### Material supplied ###
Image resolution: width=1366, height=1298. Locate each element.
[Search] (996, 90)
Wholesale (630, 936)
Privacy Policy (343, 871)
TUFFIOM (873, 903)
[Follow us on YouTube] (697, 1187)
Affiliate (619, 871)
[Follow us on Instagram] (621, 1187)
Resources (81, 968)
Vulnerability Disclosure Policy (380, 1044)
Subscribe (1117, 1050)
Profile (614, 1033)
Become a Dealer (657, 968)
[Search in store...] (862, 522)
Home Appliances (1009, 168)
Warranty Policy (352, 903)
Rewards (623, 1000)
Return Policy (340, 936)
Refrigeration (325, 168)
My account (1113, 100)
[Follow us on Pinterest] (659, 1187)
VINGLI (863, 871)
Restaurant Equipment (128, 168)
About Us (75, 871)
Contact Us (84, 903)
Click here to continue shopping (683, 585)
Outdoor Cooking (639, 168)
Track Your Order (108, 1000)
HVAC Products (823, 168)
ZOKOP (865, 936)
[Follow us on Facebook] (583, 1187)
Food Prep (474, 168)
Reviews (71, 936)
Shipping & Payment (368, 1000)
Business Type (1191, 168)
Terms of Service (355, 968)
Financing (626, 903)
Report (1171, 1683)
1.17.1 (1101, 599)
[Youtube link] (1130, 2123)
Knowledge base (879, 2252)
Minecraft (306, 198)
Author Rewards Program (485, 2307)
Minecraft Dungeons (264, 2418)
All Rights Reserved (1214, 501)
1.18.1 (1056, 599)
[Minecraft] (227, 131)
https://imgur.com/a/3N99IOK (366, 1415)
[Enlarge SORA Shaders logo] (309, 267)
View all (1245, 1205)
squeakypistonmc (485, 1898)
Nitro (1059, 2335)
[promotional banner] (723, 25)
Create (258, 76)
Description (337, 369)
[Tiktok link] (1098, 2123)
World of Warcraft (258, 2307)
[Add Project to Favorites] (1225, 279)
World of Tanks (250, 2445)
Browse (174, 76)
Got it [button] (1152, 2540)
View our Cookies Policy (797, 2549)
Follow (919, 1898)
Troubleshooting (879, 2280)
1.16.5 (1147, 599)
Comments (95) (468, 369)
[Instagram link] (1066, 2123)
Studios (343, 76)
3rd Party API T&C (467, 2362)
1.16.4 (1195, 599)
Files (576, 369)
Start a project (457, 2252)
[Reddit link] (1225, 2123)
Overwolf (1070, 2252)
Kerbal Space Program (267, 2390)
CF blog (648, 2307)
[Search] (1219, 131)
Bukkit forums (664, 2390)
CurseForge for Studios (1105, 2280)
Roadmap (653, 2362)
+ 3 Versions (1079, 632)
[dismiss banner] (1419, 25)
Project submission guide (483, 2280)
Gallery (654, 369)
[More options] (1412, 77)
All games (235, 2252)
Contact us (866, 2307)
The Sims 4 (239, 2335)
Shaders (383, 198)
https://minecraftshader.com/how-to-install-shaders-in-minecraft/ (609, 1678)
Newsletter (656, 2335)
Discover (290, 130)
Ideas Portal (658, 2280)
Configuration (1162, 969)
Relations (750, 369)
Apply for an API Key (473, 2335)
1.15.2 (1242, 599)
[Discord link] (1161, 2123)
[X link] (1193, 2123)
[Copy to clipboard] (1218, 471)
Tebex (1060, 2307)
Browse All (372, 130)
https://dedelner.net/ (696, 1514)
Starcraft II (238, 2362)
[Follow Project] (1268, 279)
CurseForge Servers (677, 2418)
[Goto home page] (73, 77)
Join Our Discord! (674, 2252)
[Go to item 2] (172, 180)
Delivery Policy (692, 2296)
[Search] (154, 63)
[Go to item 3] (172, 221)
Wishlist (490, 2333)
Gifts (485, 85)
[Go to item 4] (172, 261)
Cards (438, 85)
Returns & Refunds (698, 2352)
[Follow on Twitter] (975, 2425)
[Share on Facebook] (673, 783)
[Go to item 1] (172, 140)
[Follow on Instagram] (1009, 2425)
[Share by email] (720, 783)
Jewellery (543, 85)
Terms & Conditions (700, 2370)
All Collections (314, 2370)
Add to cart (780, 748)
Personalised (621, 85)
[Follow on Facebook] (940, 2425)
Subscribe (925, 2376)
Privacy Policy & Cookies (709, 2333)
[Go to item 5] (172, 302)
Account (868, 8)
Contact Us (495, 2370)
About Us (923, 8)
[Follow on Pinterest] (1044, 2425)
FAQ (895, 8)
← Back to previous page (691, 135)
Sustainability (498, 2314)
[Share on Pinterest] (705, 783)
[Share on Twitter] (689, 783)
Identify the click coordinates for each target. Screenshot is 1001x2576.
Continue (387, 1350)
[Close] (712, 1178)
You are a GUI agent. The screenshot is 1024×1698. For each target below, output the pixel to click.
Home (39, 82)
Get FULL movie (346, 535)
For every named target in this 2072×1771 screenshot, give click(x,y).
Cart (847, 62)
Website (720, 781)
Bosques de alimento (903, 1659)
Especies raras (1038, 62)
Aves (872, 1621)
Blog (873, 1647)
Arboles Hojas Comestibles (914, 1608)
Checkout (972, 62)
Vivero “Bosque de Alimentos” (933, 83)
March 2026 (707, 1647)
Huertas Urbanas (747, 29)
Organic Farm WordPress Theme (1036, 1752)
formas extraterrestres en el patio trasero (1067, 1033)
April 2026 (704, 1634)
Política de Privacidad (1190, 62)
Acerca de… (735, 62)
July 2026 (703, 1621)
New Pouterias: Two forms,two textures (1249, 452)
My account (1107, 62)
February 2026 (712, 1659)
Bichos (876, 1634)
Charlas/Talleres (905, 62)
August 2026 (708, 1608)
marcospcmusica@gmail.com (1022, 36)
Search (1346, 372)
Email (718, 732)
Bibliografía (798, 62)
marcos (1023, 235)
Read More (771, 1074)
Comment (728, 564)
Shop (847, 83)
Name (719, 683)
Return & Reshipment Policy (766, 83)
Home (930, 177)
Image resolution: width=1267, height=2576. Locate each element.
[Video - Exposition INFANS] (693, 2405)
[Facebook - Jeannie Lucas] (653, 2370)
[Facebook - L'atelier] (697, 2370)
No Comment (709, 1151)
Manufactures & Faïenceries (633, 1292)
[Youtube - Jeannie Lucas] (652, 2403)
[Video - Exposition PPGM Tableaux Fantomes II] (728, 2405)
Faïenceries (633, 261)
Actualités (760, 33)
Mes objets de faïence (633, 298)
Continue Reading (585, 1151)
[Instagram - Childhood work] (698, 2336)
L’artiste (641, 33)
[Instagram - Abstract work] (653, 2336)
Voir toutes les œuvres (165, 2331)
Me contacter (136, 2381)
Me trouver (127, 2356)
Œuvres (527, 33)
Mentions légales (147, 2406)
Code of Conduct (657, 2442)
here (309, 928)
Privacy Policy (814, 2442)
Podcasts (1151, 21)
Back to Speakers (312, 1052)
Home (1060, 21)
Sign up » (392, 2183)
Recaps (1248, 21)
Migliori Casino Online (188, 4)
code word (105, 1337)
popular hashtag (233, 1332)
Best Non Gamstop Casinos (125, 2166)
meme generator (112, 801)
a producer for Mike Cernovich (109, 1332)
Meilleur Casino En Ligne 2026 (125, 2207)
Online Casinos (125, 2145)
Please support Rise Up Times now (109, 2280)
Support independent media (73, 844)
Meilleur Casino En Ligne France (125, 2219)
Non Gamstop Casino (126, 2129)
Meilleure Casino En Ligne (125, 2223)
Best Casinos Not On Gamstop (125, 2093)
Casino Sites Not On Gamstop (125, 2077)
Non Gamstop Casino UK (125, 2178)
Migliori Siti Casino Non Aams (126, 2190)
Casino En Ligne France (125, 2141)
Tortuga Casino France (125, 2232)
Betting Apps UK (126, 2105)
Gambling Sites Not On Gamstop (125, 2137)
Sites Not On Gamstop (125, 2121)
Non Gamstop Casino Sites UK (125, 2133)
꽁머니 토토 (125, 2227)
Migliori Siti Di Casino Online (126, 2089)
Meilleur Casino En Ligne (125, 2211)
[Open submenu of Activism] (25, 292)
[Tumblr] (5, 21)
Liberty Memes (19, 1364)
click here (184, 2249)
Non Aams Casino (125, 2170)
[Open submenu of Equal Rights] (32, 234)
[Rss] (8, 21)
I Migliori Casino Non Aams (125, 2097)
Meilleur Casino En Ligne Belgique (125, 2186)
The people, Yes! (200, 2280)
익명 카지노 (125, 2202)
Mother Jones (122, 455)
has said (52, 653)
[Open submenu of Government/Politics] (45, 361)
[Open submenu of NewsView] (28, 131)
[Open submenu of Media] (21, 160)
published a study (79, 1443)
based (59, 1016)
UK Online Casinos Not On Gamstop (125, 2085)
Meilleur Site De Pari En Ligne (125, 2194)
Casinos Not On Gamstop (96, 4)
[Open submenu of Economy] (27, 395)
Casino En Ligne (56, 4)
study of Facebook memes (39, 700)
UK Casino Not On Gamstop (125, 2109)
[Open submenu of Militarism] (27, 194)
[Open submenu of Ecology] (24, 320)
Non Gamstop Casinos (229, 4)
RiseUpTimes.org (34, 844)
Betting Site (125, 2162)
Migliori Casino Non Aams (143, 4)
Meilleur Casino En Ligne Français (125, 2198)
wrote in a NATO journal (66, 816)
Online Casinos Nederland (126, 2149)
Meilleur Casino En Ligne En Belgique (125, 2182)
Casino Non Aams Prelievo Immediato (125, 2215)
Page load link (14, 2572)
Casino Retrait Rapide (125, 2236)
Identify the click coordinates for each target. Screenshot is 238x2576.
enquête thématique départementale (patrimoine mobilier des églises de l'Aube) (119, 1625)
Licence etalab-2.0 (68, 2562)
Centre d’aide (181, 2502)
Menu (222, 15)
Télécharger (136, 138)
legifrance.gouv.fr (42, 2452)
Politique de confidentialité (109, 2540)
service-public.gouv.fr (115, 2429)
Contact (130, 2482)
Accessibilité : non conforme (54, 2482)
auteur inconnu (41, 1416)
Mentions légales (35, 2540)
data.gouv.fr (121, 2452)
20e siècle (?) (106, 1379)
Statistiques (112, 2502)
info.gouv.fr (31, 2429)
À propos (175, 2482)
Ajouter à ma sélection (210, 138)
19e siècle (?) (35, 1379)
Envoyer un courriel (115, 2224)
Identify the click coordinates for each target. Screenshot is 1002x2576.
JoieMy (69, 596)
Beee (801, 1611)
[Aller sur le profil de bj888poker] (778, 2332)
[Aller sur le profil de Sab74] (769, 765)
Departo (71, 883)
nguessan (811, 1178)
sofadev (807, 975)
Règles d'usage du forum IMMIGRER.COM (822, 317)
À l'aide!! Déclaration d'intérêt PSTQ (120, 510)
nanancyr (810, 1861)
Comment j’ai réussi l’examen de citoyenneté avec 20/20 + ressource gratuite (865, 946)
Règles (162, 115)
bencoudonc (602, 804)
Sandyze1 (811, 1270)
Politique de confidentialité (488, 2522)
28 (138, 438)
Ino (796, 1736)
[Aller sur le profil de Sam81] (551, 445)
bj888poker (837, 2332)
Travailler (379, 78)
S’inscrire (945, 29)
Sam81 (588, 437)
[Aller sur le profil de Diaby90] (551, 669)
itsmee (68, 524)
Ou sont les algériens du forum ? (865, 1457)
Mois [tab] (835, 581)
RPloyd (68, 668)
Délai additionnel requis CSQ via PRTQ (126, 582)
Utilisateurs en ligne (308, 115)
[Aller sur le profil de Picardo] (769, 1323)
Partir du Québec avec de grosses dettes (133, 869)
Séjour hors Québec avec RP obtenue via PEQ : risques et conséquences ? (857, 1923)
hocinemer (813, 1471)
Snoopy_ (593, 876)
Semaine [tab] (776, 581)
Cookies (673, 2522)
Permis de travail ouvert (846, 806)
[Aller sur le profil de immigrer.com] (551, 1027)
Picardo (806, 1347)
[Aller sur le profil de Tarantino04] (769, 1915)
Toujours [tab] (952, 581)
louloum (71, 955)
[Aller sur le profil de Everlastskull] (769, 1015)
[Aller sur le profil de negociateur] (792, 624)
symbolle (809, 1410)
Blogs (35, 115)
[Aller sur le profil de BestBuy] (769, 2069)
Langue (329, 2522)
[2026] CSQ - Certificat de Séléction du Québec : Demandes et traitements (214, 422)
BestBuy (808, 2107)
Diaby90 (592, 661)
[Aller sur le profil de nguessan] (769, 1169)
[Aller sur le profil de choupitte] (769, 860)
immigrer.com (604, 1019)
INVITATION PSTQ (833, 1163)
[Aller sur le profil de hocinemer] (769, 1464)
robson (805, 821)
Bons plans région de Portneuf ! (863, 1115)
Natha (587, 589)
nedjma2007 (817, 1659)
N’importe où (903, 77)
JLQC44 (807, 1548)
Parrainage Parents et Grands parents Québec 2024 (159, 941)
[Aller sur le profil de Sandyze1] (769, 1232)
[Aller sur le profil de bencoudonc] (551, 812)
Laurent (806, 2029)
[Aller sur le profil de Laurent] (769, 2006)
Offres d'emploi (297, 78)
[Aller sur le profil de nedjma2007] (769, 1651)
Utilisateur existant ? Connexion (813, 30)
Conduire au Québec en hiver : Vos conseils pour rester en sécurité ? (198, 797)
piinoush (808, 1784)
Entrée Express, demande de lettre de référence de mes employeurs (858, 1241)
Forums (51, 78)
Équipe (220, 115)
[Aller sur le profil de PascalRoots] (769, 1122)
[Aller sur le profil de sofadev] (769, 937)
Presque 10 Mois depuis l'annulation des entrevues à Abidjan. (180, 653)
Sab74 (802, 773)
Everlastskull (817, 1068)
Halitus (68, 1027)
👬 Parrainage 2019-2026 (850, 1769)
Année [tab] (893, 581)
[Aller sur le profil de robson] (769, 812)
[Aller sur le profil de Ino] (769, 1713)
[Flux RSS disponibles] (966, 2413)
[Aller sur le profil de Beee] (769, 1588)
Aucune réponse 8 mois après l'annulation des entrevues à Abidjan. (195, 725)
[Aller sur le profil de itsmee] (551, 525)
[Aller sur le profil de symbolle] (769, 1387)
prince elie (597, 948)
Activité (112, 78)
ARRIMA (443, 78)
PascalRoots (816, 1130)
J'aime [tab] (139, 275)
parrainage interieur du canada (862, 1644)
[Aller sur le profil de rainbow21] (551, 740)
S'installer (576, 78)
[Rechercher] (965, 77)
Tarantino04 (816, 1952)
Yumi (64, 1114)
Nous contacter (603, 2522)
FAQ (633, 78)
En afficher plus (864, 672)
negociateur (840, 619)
###
Find the line with "Règles d'usage du" in the entries above. Retype it and each line after it, exactly, through the line with "Cookies (673, 2522)", and stop there.

Règles d'usage du forum IMMIGRER.COM (822, 317)
À l'aide!! Déclaration d'intérêt PSTQ (120, 510)
nanancyr (810, 1861)
Comment j’ai réussi l’examen de citoyenneté avec 20/20 + ressource gratuite (865, 946)
Règles (162, 115)
bencoudonc (602, 804)
Sandyze1 (811, 1270)
Politique de confidentialité (488, 2522)
28 (138, 438)
Ino (796, 1736)
[Aller sur le profil de Sam81] (551, 445)
bj888poker (837, 2332)
Travailler (379, 78)
S’inscrire (945, 29)
Sam81 (588, 437)
[Aller sur le profil de Diaby90] (551, 669)
itsmee (68, 524)
Ou sont les algériens du forum ? (865, 1457)
Mois [tab] (835, 581)
RPloyd (68, 668)
Délai additionnel requis CSQ via PRTQ (126, 582)
Utilisateurs en ligne (308, 115)
[Aller sur le profil de Picardo] (769, 1323)
Partir du Québec avec de grosses dettes (133, 869)
Séjour hors Québec avec RP obtenue via PEQ : risques et conséquences ? (857, 1923)
hocinemer (813, 1471)
Snoopy_ (593, 876)
Semaine [tab] (776, 581)
Cookies (673, 2522)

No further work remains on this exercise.